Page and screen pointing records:
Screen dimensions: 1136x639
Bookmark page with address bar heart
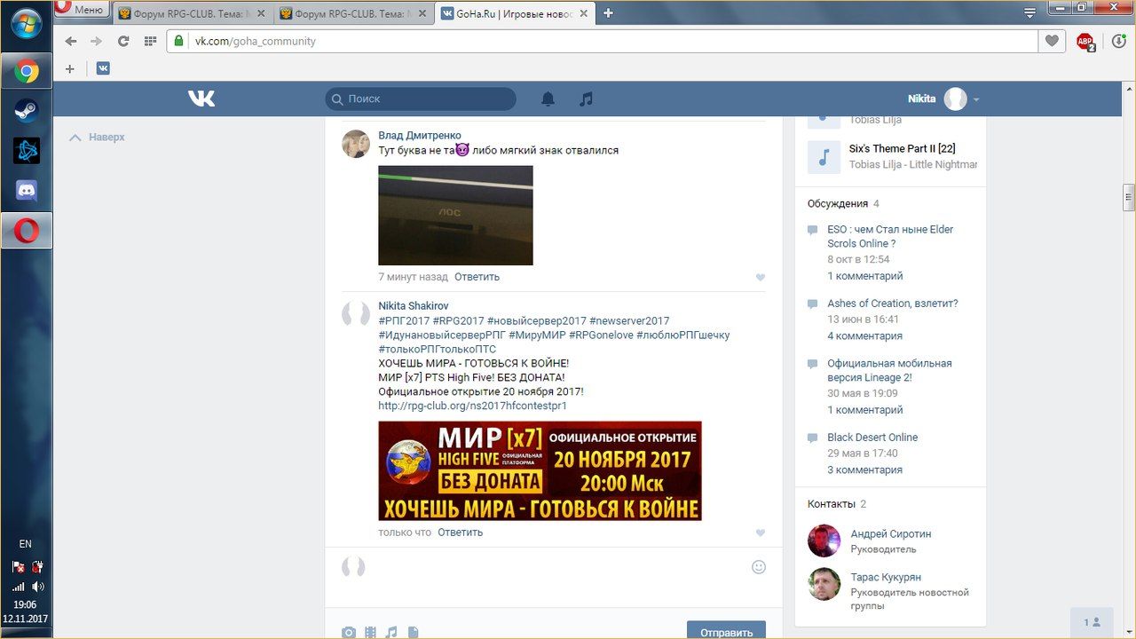(x=1052, y=41)
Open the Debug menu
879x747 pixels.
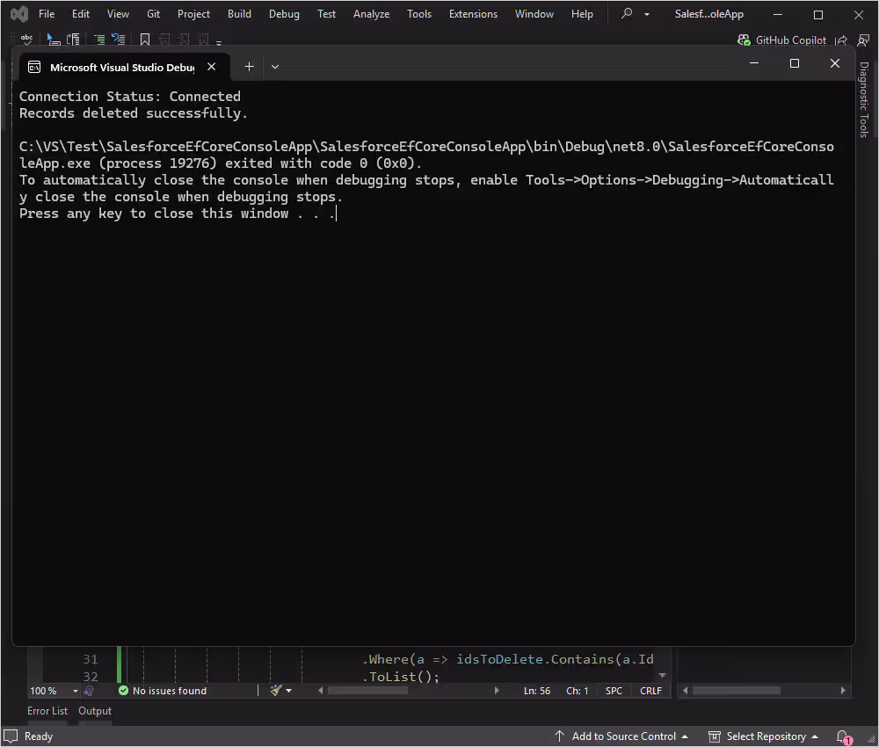click(283, 13)
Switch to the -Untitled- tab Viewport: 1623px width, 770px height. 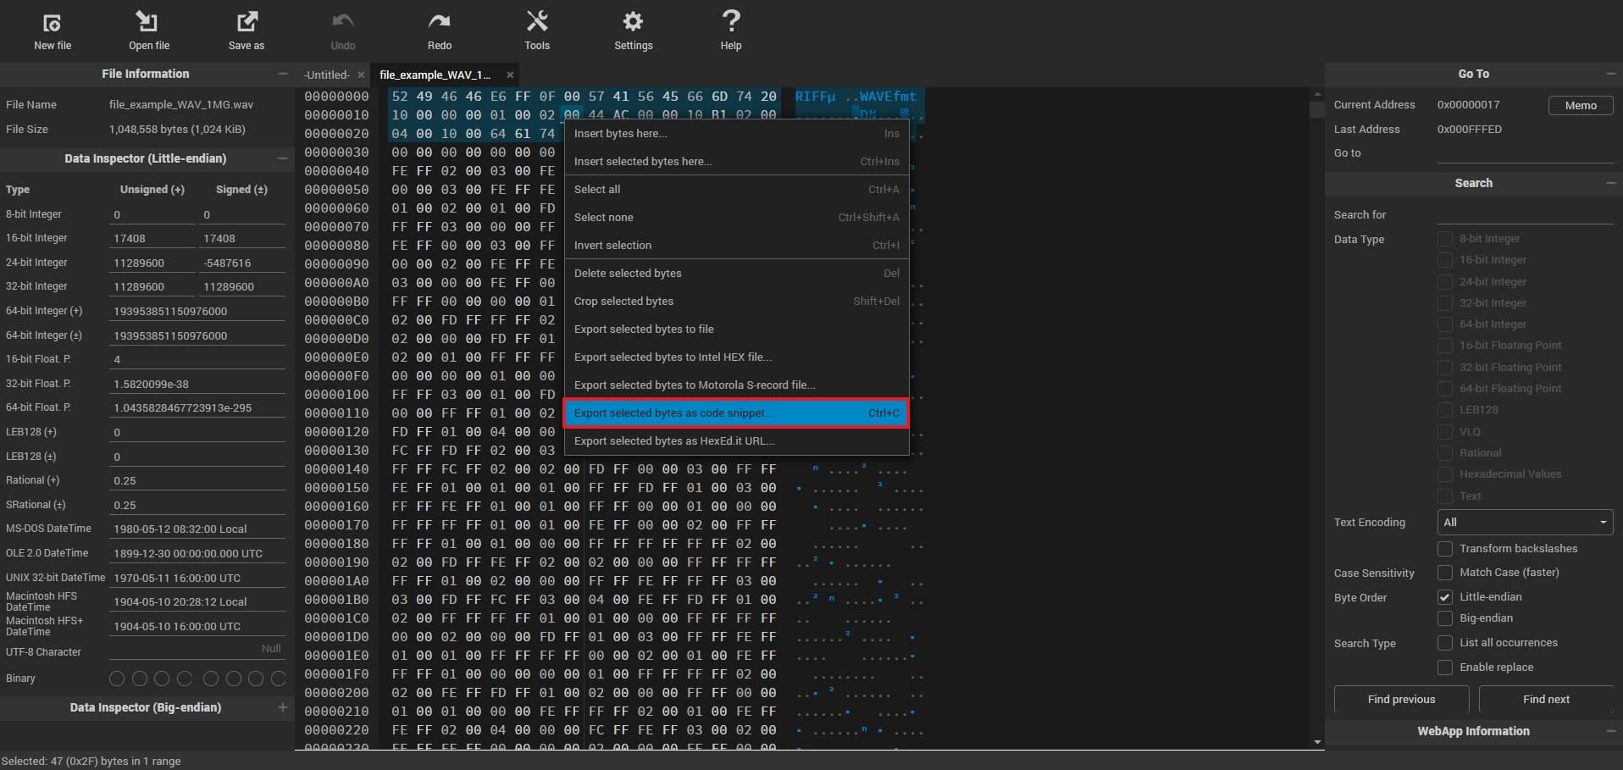[x=326, y=75]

GIVEN EXERCISE: List every line of the records above that contains the string "heart", treating uppercase and lowercase as different.

SOLUTION FOR THIS EXERCISE:
Bookmark page with address bar heart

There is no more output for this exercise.